| Exercise directions |
Turn every line of the listing below into a numbered list, omitting any blank lines.

| Records for this task |
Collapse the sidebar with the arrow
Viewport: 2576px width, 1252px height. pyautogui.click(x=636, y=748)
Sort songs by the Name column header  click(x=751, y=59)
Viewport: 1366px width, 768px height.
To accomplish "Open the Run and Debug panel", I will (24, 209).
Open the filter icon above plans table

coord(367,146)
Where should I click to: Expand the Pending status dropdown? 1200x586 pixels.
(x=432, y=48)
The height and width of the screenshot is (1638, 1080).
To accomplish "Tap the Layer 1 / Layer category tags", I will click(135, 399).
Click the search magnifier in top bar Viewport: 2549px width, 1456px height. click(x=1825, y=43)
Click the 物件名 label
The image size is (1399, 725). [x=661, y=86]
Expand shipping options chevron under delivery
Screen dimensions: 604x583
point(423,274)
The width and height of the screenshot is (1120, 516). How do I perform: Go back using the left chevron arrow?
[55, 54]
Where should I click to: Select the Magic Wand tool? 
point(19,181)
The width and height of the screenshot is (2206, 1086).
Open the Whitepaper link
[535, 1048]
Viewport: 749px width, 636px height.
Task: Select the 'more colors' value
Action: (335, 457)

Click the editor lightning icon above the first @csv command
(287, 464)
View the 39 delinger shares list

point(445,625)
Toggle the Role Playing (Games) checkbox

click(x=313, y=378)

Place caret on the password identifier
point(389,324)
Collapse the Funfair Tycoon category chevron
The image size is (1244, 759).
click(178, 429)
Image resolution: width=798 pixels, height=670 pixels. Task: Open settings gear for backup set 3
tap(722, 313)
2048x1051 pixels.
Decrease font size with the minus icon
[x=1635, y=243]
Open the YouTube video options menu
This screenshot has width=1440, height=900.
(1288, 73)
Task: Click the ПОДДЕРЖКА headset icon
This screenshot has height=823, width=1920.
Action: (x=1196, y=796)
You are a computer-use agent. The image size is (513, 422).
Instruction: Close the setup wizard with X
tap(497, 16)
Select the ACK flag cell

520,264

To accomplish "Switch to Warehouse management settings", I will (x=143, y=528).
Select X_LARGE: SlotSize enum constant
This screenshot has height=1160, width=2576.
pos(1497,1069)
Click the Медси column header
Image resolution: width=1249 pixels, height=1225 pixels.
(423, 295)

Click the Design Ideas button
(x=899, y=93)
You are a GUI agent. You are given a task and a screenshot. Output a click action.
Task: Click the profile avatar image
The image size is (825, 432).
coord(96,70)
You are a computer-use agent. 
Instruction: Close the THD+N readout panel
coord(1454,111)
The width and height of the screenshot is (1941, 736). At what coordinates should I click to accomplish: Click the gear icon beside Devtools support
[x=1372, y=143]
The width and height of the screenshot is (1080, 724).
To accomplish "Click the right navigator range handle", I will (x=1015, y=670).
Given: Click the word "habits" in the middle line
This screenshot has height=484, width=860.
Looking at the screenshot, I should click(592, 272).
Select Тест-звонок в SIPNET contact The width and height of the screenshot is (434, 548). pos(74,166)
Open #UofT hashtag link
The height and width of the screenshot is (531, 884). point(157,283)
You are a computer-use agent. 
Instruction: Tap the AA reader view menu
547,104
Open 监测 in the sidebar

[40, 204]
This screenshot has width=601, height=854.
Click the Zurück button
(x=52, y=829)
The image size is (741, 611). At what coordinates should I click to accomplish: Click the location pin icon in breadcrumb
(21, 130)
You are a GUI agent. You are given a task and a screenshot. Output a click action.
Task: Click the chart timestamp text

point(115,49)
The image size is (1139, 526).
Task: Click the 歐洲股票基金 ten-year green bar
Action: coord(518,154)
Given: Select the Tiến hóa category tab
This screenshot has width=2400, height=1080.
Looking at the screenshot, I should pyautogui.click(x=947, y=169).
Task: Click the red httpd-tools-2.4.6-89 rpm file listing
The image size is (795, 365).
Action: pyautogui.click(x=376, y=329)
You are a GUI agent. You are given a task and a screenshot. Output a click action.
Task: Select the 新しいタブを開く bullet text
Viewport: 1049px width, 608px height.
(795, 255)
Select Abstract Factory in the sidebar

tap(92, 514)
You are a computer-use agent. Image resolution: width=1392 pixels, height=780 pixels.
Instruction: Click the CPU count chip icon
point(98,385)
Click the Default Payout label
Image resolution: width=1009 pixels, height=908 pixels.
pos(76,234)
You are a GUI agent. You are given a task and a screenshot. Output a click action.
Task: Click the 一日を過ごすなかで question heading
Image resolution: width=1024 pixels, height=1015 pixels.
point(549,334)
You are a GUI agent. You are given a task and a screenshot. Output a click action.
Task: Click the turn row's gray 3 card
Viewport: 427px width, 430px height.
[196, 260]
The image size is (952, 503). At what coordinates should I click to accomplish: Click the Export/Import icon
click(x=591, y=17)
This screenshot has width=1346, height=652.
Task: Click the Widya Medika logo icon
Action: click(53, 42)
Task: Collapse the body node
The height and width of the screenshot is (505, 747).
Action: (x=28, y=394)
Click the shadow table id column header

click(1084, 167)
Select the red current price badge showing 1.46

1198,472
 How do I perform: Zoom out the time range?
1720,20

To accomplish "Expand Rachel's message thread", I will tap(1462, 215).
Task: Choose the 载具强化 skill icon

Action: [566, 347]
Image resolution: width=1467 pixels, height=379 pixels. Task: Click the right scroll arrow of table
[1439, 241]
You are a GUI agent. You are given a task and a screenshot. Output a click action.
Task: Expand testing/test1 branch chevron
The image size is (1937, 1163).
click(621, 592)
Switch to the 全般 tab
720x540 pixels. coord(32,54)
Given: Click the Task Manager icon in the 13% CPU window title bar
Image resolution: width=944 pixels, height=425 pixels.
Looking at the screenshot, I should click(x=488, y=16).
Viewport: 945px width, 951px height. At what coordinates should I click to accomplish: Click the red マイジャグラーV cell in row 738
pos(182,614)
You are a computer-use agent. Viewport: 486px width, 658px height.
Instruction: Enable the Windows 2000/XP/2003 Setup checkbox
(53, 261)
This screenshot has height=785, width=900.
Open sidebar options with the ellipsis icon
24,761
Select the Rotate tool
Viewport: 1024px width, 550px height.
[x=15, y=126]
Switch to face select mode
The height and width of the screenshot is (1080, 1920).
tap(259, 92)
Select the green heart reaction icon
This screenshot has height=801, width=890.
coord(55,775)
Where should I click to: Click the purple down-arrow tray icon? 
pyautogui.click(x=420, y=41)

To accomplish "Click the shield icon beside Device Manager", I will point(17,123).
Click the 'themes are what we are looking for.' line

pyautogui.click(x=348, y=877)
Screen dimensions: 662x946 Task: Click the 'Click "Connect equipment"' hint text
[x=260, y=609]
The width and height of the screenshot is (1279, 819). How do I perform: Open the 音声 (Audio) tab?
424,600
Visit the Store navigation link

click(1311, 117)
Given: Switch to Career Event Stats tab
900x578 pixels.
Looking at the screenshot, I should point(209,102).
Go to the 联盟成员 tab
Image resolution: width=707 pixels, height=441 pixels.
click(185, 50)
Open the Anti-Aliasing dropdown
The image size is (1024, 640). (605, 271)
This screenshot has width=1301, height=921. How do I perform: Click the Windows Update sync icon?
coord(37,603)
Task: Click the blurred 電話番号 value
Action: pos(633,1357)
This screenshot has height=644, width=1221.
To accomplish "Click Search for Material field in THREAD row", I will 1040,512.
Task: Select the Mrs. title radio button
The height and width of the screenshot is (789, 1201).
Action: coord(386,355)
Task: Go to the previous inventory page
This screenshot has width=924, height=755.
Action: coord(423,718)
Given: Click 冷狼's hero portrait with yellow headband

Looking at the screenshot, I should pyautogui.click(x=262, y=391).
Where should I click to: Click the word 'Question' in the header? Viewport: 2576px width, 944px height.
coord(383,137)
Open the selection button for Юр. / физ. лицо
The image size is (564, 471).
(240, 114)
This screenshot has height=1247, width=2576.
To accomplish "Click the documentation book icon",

| Response to the task |
1. Collapse the sidebar with the arrow
2. Viewport: 2576px width, 1252px height. pyautogui.click(x=636, y=748)
3. Sort songs by the Name column header  click(x=751, y=59)
4. Viewport: 1366px width, 768px height.
5. To accomplish "Open the Run and Debug panel", I will (24, 209).
6. Open the filter icon above plans table
7. coord(367,146)
8. Where should I click to: Expand the Pending status dropdown? 1200x586 pixels.
9. (x=432, y=48)
10. The height and width of the screenshot is (1638, 1080).
11. To accomplish "Tap the Layer 1 / Layer category tags", I will click(135, 399).
12. Click the search magnifier in top bar Viewport: 2549px width, 1456px height. click(x=1825, y=43)
13. Click the 物件名 label
14. The image size is (1399, 725). [x=661, y=86]
15. Expand shipping options chevron under delivery
16. Screen dimensions: 604x583
17. point(423,274)
18. The width and height of the screenshot is (1120, 516). How do I perform: Go back using the left chevron arrow?
19. [55, 54]
20. Where should I click to: Select the Magic Wand tool? 
21. point(19,181)
22. The width and height of the screenshot is (2206, 1086).
23. Open the Whitepaper link
24. [535, 1048]
25. Viewport: 749px width, 636px height.
26. Task: Select the 'more colors' value
27. Action: (335, 457)
28. Click the editor lightning icon above the first @csv command
29. (287, 464)
30. View the 39 delinger shares list
31. point(445,625)
32. Toggle the Role Playing (Games) checkbox
33. click(x=313, y=378)
34. Place caret on the password identifier
35. point(389,324)
36. Collapse the Funfair Tycoon category chevron
37. The image size is (1244, 759).
38. click(178, 429)
39. Image resolution: width=798 pixels, height=670 pixels. Task: Open settings gear for backup set 3
40. tap(722, 313)
41. 2048x1051 pixels.
42. Decrease font size with the minus icon
43. [x=1635, y=243]
44. Open the YouTube video options menu
45. This screenshot has width=1440, height=900.
46. (1288, 73)
47. Task: Click the ПОДДЕРЖКА headset icon
48. This screenshot has height=823, width=1920.
49. Action: (x=1196, y=796)
50. You are a computer-use agent. The image size is (513, 422).
51. Instruction: Close the setup wizard with X
52. tap(497, 16)
53. Select the ACK flag cell
54. 520,264
55. To accomplish "Switch to Warehouse management settings", I will (x=143, y=528).
56. Select X_LARGE: SlotSize enum constant
57. This screenshot has height=1160, width=2576.
58. pos(1497,1069)
59. Click the Медси column header
60. Image resolution: width=1249 pixels, height=1225 pixels.
61. (423, 295)
62. Click the Design Ideas button
63. (x=899, y=93)
64. You are a GUI agent. You are given a task and a screenshot. Output a click action.
65. Task: Click the profile avatar image
66. The image size is (825, 432).
67. coord(96,70)
68. You are a computer-use agent. 
69. Instruction: Close the THD+N readout panel
70. coord(1454,111)
71. The width and height of the screenshot is (1941, 736). At what coordinates should I click to accomplish: Click the gear icon beside Devtools support
72. [x=1372, y=143]
73. The width and height of the screenshot is (1080, 724).
74. To accomplish "Click the right navigator range handle", I will (x=1015, y=670).
75. Given: Click the word "habits" in the middle line
76. This screenshot has height=484, width=860.
77. Looking at the screenshot, I should click(592, 272).
78. Select Тест-звонок в SIPNET contact The width and height of the screenshot is (434, 548). pos(74,166)
79. Open #UofT hashtag link
80. The height and width of the screenshot is (531, 884). point(157,283)
81. You are a computer-use agent. 
82. Instruction: Tap the AA reader view menu
83. 547,104
84. Open 监测 in the sidebar
85. [40, 204]
86. This screenshot has width=601, height=854.
87. Click the Zurück button
88. (x=52, y=829)
89. The image size is (741, 611). At what coordinates should I click to accomplish: Click the location pin icon in breadcrumb
90. (21, 130)
91. You are a GUI agent. You are given a task and a screenshot. Output a click action.
92. Task: Click the chart timestamp text
93. point(115,49)
94. The image size is (1139, 526).
95. Task: Click the 歐洲股票基金 ten-year green bar
96. Action: coord(518,154)
97. Given: Select the Tiến hóa category tab
98. This screenshot has width=2400, height=1080.
99. Looking at the screenshot, I should pyautogui.click(x=947, y=169).
100. Task: Click the red httpd-tools-2.4.6-89 rpm file listing
101. The image size is (795, 365).
102. Action: pyautogui.click(x=376, y=329)
103. You are a GUI agent. You are given a task and a screenshot. Output a click action.
104. Task: Select the 新しいタブを開く bullet text
105. Viewport: 1049px width, 608px height.
106. (795, 255)
107. Select Abstract Factory in the sidebar
108. tap(92, 514)
109. You are a computer-use agent. Image resolution: width=1392 pixels, height=780 pixels.
110. Instruction: Click the CPU count chip icon
111. point(98,385)
112. Click the Default Payout label
113. Image resolution: width=1009 pixels, height=908 pixels.
114. pos(76,234)
115. You are a GUI agent. You are given a task and a screenshot. Output a click action.
116. Task: Click the 一日を過ごすなかで question heading
117. Image resolution: width=1024 pixels, height=1015 pixels.
118. point(549,334)
119. You are a GUI agent. You are given a task and a screenshot. Output a click action.
120. Task: Click the turn row's gray 3 card
121. Viewport: 427px width, 430px height.
122. [196, 260]
123. The image size is (952, 503). At what coordinates should I click to accomplish: Click the Export/Import icon
124. click(x=591, y=17)
125. This screenshot has width=1346, height=652.
126. Task: Click the Widya Medika logo icon
127. Action: click(53, 42)
128. Task: Collapse the body node
129. The height and width of the screenshot is (505, 747).
130. Action: (x=28, y=394)
131. Click the shadow table id column header
132. click(1084, 167)
133. Select the red current price badge showing 1.46
134. 1198,472
135.  How do I perform: Zoom out the time range?
136. 1720,20
137. To accomplish "Expand Rachel's message thread", I will tap(1462, 215).
138. Task: Choose the 载具强化 skill icon
139. Action: [566, 347]
140. Image resolution: width=1467 pixels, height=379 pixels. Task: Click the right scroll arrow of table
141. [1439, 241]
142. You are a GUI agent. You are given a task and a screenshot. Output a click action.
143. Task: Expand testing/test1 branch chevron
144. The image size is (1937, 1163).
145. click(621, 592)
146. Switch to the 全般 tab
147. 720x540 pixels. coord(32,54)
148. Given: Click the Task Manager icon in the 13% CPU window title bar
149. Image resolution: width=944 pixels, height=425 pixels.
150. Looking at the screenshot, I should click(x=488, y=16).
151. Viewport: 945px width, 951px height. At what coordinates should I click to accomplish: Click the red マイジャグラーV cell in row 738
152. pos(182,614)
153. You are a computer-use agent. Viewport: 486px width, 658px height.
154. Instruction: Enable the Windows 2000/XP/2003 Setup checkbox
155. (53, 261)
156. This screenshot has height=785, width=900.
157. Open sidebar options with the ellipsis icon
158. 24,761
159. Select the Rotate tool
160. Viewport: 1024px width, 550px height.
161. [x=15, y=126]
162. Switch to face select mode
163. The height and width of the screenshot is (1080, 1920).
164. tap(259, 92)
165. Select the green heart reaction icon
166. This screenshot has height=801, width=890.
167. coord(55,775)
168. Where should I click to: Click the purple down-arrow tray icon? 
169. pyautogui.click(x=420, y=41)
170. To accomplish "Click the shield icon beside Device Manager", I will point(17,123).
171. Click the 'themes are what we are looking for.' line
172. pyautogui.click(x=348, y=877)
173. Screen dimensions: 662x946 Task: Click the 'Click "Connect equipment"' hint text
174. [x=260, y=609]
175. The width and height of the screenshot is (1279, 819). How do I perform: Open the 音声 (Audio) tab?
176. 424,600
177. Visit the Store navigation link
178. click(1311, 117)
179. Given: Switch to Career Event Stats tab
180. 900x578 pixels.
181. Looking at the screenshot, I should point(209,102).
182. Go to the 联盟成员 tab
183. Image resolution: width=707 pixels, height=441 pixels.
184. click(185, 50)
185. Open the Anti-Aliasing dropdown
186. The image size is (1024, 640). (605, 271)
187. This screenshot has width=1301, height=921. How do I perform: Click the Windows Update sync icon?
188. coord(37,603)
189. Task: Click the blurred 電話番号 value
190. Action: pos(633,1357)
191. This screenshot has height=644, width=1221.
192. To accomplish "Click Search for Material field in THREAD row", I will 1040,512.
193. Task: Select the Mrs. title radio button
194. The height and width of the screenshot is (789, 1201).
195. Action: coord(386,355)
196. Task: Go to the previous inventory page
197. This screenshot has width=924, height=755.
198. Action: coord(423,718)
199. Given: Click 冷狼's hero portrait with yellow headband
200. Looking at the screenshot, I should pyautogui.click(x=262, y=391).
201. Where should I click to: Click the word 'Question' in the header? Viewport: 2576px width, 944px height.
202. coord(383,137)
203. Open the selection button for Юр. / физ. лицо
204. The image size is (564, 471).
205. (240, 114)
206. This screenshot has height=1247, width=2576.
207. To accomplish "Click the documentation book icon",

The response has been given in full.